■ **EXERCISE REQUIREMENTS**
In the entries below, find every line with the string "left" and copy it.
....................
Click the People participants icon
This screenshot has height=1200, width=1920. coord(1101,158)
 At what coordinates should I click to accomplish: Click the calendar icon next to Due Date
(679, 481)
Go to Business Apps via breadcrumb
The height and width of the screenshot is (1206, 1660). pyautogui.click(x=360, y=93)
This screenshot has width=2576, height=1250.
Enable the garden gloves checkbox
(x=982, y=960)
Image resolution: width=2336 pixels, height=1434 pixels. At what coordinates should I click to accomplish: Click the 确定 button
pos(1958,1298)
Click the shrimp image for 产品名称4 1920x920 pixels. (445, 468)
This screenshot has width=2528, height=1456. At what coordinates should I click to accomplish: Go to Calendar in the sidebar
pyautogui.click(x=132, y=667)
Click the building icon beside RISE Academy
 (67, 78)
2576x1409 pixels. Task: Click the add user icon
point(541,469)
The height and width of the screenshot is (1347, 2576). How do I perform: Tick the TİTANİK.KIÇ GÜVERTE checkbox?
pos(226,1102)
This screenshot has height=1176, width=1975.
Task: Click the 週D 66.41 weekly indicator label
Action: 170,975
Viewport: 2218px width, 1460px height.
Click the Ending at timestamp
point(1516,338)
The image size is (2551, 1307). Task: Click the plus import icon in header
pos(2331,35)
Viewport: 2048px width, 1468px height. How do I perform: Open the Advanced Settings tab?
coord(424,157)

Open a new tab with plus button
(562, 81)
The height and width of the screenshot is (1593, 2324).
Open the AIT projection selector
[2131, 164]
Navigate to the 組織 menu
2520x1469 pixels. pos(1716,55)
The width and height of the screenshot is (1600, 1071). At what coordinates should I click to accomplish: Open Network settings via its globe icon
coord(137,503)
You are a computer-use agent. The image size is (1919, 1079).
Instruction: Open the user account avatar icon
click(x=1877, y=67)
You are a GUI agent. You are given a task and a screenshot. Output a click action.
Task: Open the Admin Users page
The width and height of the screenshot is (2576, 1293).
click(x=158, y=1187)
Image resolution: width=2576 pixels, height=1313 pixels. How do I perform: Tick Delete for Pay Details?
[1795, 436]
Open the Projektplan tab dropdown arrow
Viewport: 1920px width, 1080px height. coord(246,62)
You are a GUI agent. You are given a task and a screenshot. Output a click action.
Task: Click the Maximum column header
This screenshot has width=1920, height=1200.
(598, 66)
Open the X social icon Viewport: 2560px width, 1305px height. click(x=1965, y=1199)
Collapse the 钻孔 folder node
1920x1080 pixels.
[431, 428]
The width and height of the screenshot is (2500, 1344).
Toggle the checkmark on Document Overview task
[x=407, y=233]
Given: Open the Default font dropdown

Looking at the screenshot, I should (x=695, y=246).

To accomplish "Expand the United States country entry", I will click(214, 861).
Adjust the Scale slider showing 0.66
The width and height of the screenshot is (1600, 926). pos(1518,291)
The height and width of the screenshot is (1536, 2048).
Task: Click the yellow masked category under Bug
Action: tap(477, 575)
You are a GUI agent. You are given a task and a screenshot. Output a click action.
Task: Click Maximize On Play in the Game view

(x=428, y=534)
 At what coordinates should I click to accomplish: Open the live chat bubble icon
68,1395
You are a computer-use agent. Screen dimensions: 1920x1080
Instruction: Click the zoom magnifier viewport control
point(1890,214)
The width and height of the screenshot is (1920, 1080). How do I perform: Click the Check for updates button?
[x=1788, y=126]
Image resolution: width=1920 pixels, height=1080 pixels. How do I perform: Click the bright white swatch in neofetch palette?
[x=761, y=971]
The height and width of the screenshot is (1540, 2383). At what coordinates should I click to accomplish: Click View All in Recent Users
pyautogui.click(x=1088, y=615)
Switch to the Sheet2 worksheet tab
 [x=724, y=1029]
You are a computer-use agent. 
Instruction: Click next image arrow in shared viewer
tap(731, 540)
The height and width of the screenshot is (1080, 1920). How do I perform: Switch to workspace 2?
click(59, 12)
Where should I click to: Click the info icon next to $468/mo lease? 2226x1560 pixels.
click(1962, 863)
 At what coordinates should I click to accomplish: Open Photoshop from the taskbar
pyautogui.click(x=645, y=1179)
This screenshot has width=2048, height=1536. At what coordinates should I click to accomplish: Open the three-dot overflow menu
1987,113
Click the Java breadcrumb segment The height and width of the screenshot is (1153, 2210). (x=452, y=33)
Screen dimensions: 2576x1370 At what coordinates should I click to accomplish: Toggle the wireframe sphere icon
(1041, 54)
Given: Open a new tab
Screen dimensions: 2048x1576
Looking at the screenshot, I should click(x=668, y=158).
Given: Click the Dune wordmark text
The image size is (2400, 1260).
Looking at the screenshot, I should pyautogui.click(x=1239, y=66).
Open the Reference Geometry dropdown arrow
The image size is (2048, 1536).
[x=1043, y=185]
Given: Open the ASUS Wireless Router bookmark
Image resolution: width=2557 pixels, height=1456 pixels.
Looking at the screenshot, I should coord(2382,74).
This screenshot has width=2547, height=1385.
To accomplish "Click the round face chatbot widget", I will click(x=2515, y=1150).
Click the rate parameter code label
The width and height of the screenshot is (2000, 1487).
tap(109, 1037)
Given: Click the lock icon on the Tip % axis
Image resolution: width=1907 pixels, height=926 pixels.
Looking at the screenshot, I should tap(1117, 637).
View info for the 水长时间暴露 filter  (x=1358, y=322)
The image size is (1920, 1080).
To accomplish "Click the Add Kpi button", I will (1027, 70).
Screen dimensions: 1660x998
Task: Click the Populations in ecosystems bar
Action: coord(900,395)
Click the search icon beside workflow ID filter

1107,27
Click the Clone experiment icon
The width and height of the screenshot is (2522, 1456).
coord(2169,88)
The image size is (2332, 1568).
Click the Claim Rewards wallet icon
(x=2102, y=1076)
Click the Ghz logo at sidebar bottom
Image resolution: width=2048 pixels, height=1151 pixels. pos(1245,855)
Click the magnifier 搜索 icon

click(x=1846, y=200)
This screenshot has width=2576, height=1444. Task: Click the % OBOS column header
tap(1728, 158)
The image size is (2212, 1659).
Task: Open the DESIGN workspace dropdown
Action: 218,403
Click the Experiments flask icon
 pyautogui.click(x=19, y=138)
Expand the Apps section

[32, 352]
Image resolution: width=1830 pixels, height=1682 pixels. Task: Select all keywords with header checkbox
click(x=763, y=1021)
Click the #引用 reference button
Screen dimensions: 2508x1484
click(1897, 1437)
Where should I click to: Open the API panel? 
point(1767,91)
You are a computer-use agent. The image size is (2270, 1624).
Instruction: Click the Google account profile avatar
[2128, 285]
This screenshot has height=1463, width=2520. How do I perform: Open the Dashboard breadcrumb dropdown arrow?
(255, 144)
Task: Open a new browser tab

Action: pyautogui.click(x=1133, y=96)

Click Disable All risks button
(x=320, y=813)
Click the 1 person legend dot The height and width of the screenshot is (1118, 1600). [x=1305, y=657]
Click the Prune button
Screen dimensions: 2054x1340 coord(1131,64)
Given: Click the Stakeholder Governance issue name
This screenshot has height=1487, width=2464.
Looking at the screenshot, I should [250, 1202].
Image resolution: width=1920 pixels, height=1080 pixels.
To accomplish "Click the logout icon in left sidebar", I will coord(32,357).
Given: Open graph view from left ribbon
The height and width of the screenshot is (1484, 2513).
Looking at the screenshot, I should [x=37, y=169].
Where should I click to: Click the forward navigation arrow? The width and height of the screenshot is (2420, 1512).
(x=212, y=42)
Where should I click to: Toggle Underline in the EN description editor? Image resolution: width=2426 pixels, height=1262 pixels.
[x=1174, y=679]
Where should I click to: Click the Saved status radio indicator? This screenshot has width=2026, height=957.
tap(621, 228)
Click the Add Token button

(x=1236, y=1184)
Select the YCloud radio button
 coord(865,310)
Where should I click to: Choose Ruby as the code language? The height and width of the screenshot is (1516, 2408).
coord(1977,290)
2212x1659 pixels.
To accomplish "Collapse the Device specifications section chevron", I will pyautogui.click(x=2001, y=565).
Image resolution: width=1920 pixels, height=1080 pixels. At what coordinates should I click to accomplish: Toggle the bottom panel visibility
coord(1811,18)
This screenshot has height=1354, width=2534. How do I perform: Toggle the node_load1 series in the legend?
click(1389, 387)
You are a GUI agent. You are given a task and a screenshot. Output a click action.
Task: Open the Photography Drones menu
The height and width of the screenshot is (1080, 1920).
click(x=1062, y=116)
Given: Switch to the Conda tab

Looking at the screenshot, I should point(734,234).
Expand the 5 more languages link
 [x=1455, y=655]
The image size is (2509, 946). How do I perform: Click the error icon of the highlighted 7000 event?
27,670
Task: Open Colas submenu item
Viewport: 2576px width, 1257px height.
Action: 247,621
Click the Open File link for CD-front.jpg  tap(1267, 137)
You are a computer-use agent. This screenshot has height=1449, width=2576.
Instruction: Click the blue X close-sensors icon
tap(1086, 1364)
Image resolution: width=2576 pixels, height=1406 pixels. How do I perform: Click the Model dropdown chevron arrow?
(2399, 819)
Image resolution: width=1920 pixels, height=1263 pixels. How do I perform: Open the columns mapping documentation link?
....................
■ **ANSWER BOX**
To accomplish "Click the logout icon in left sidebar", I will coord(32,357).
Given: Open graph view from left ribbon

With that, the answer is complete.